Rohin Shah comments on rohinmshah’s Shortform

Rohin Shah 19 Apr 2020 21:34 UTC
LW: 6 AF: 4
AF
The LESS is More paper (summarized in AN #96) makes the claim that using the Boltzmann model in sparse regions of demonstration-space will lead to the Boltzmann model over-learning. I found this plausible but not obvious, so I wanted to check it myself. (Partly I got nerd-sniped, partly I do want to keep practicing my ability to tell when things are formalizable theorems.) This benefited from discussion with Andreea (one of the primary authors).

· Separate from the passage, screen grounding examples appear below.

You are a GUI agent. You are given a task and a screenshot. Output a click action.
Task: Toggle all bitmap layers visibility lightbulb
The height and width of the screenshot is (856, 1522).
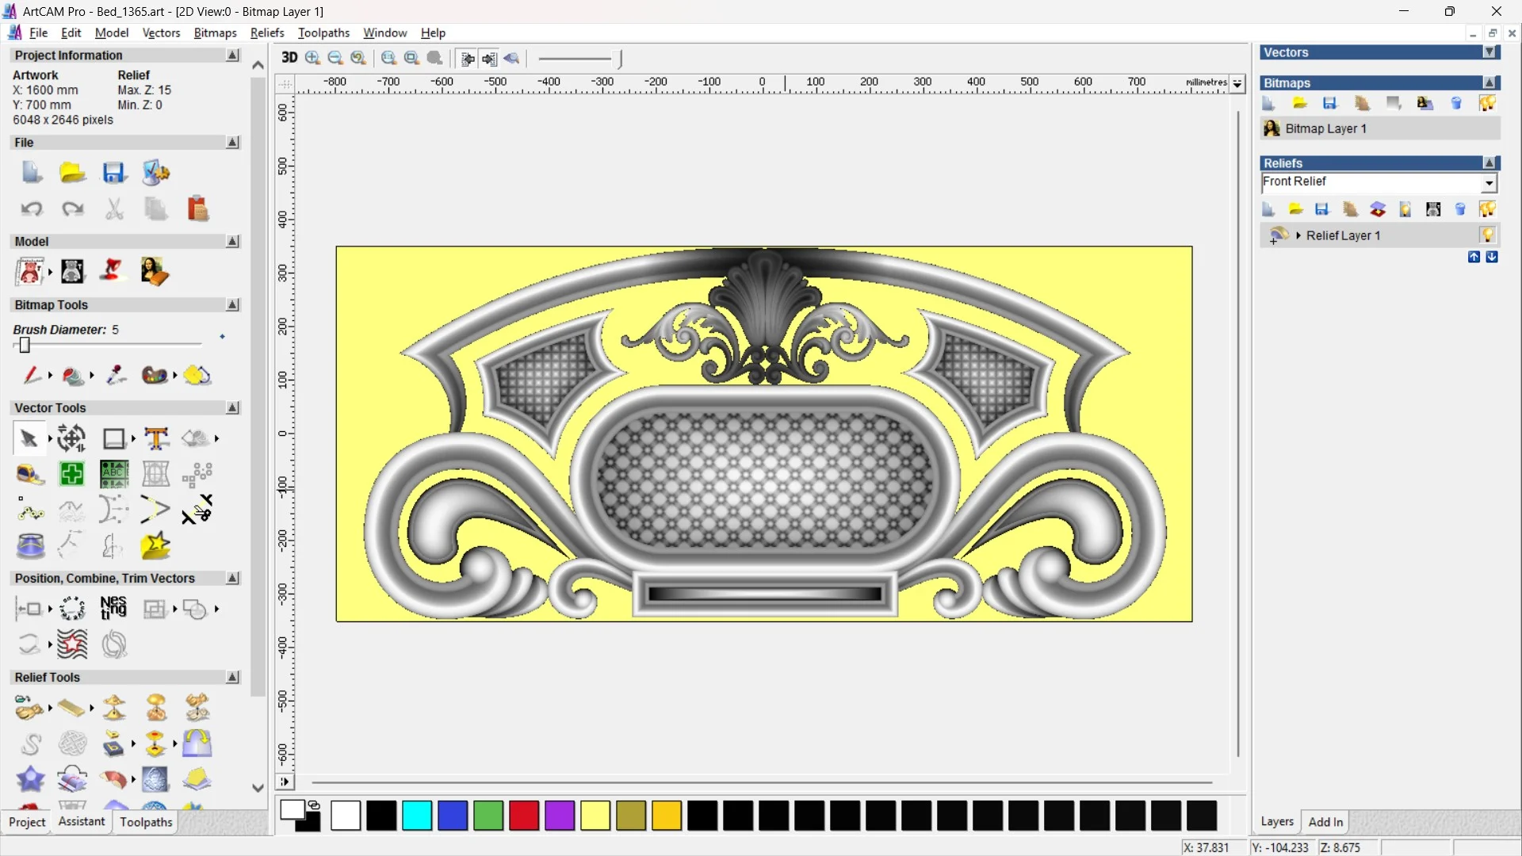point(1487,103)
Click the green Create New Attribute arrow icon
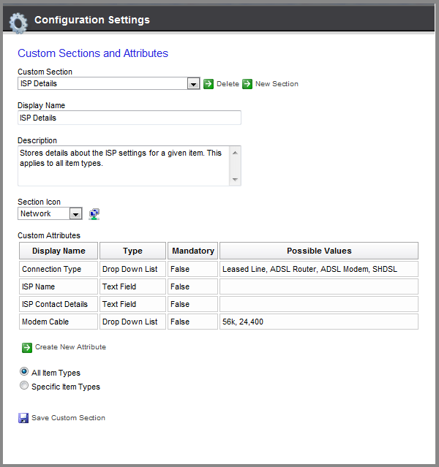Screen dimensions: 439x467 [x=27, y=347]
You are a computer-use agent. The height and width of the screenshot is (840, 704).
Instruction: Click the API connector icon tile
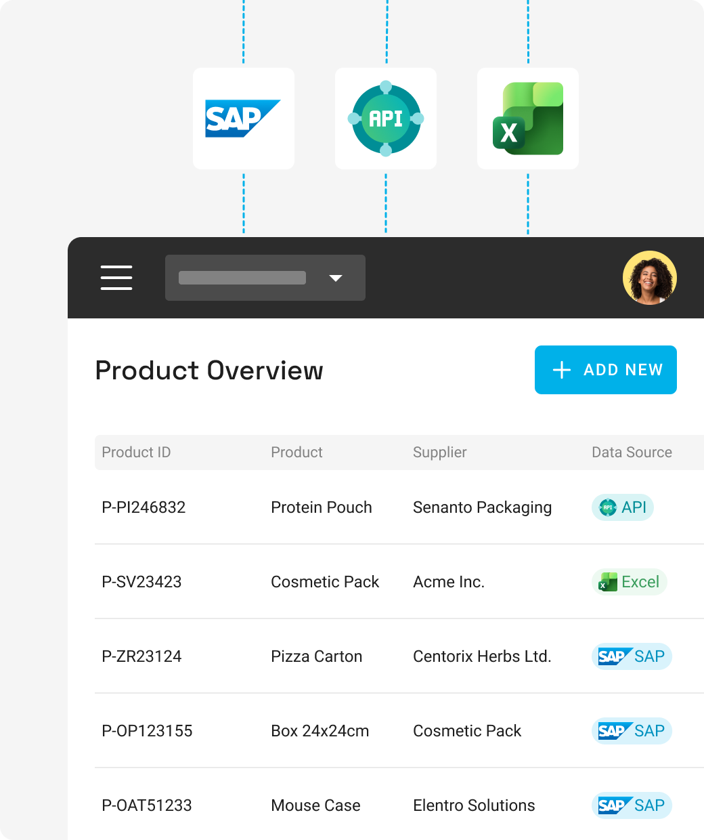[386, 119]
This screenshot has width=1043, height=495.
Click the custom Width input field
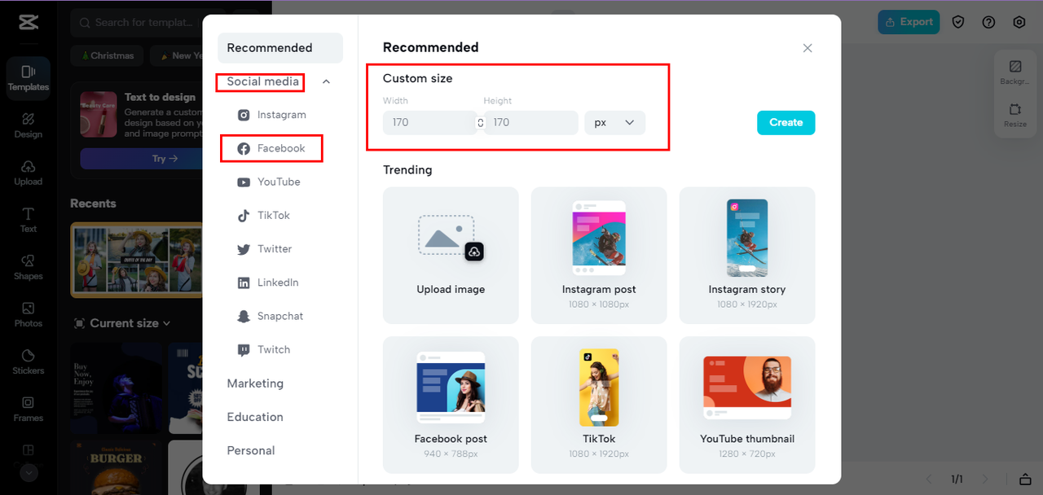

Let’s consider a model where there are clusters ${c_{i}}$ , where each cluster contains trajectories whose features are identical $c_{i} = {τ : ϕ (τ) = ϕ_{c_{i}}}$ (which also implies rewards are identical). Let $c (τ)$ denote the cluster that $τ$ belongs to. The Boltzmann model says $p (τ ∣ θ) = \frac{exp (R_{θ} (τ))}{\sum_{τ^{'}} exp (R_{θ} (τ^{'}))}$ . The LESS model says $p (τ ∣ θ) = \frac{exp (R_{θ} (c (τ)))}{\sum_{c^{'}} exp (R_{θ} (c^{'}))} \cdot \frac{1}{| c (τ) |}$ , that is, the human chooses a cluster noisily based on the reward, and then uniformly at random chooses a trajectory from within that cluster.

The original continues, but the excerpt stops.